• **About this task**
Your task is to retype, word for word, the lines from the start of the data through the line holding "Informações de Contato (96, 2529)". Do not include the pictures.

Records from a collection

+ + + +

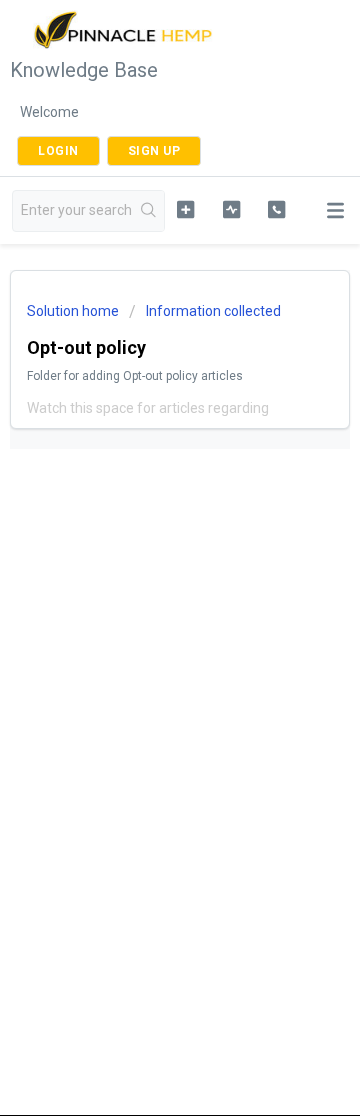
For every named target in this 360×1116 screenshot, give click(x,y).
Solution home (74, 311)
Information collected (213, 311)
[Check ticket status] (231, 209)
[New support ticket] (185, 209)
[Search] (149, 211)
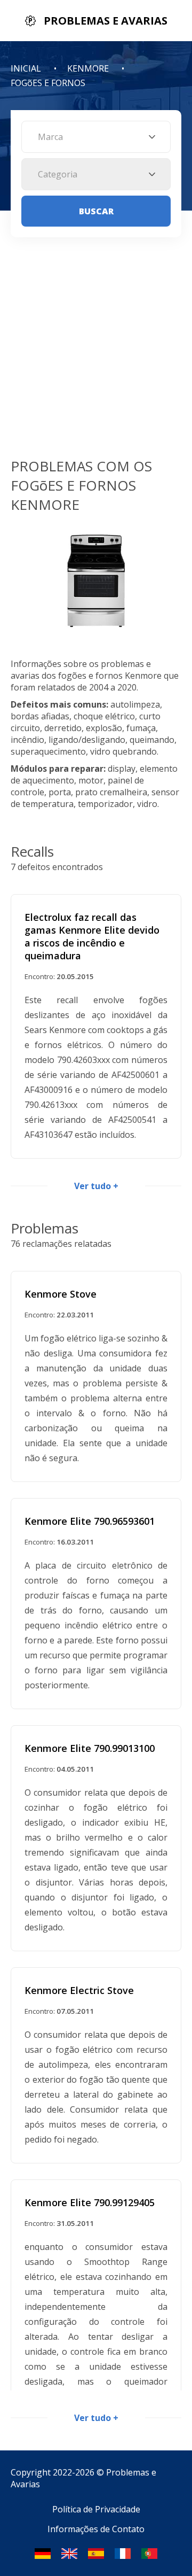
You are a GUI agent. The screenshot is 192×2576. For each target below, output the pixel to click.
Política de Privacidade (96, 2509)
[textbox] (96, 136)
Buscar (96, 211)
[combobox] (96, 137)
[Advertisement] (96, 355)
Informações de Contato (96, 2529)
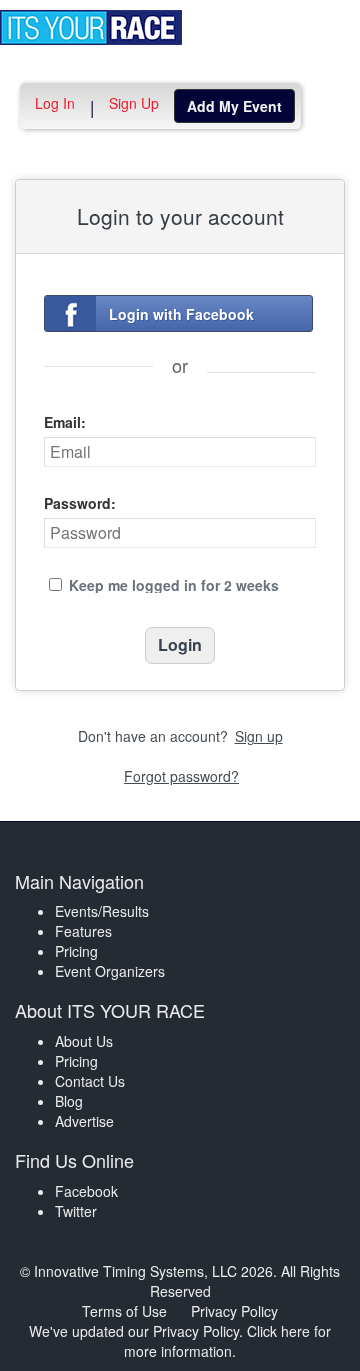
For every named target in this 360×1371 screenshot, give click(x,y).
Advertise (84, 1121)
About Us (84, 1041)
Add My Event (234, 106)
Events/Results (102, 911)
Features (83, 931)
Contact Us (90, 1081)
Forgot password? (181, 776)
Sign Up (134, 103)
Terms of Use (124, 1311)
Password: (80, 503)
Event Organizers (110, 971)
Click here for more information (227, 1341)
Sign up (259, 736)
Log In (55, 103)
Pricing (76, 951)
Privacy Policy (234, 1311)
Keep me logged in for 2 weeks (174, 585)
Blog (69, 1101)
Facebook (86, 1191)
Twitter (76, 1211)
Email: (65, 422)
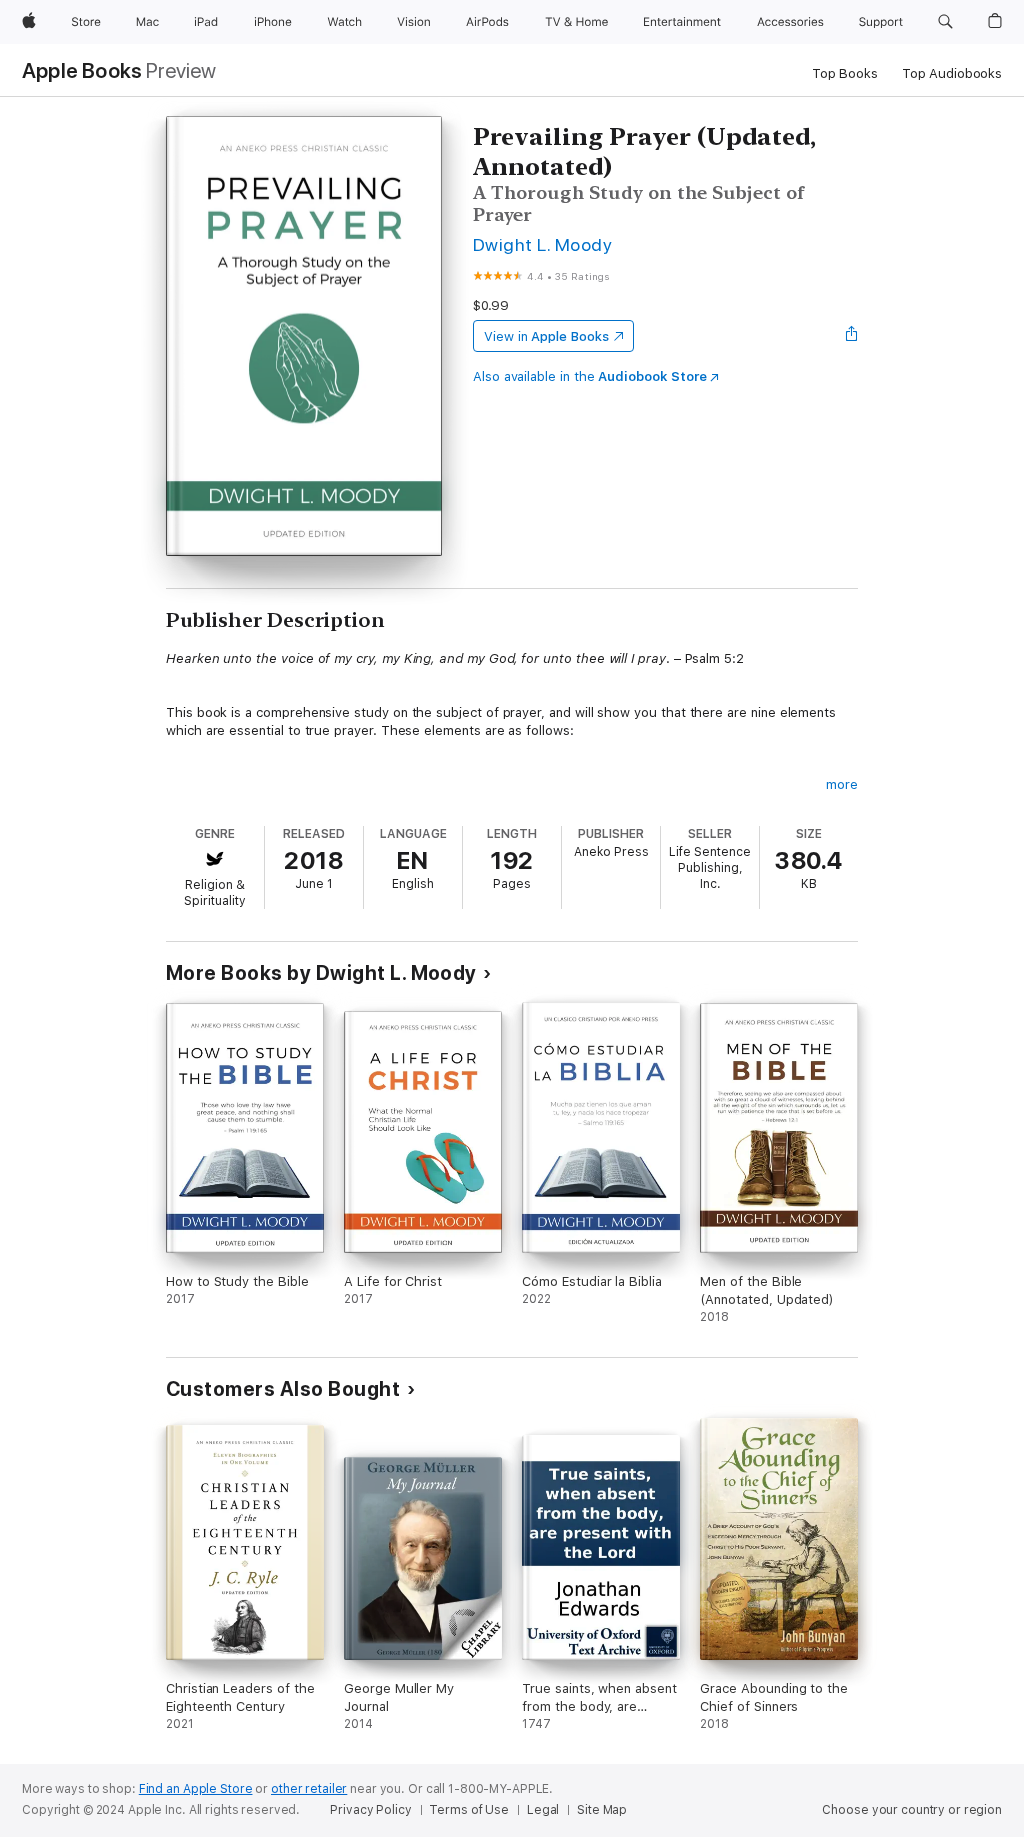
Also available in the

+ + + +

• **Expected answer**
For every named target in this 360×1116 screenshot, give click(x,y).
Solution home (74, 311)
Information collected (213, 311)
[Check ticket status] (231, 209)
[New support ticket] (185, 209)
[Search] (149, 211)
You are a GUI agent. The screenshot is 192×2576. For each target below, output the pixel to click.
Política de Privacidade (96, 2509)
[textbox] (96, 136)
Buscar (96, 211)
[combobox] (96, 137)
[Advertisement] (96, 355)
Informações de Contato (96, 2529)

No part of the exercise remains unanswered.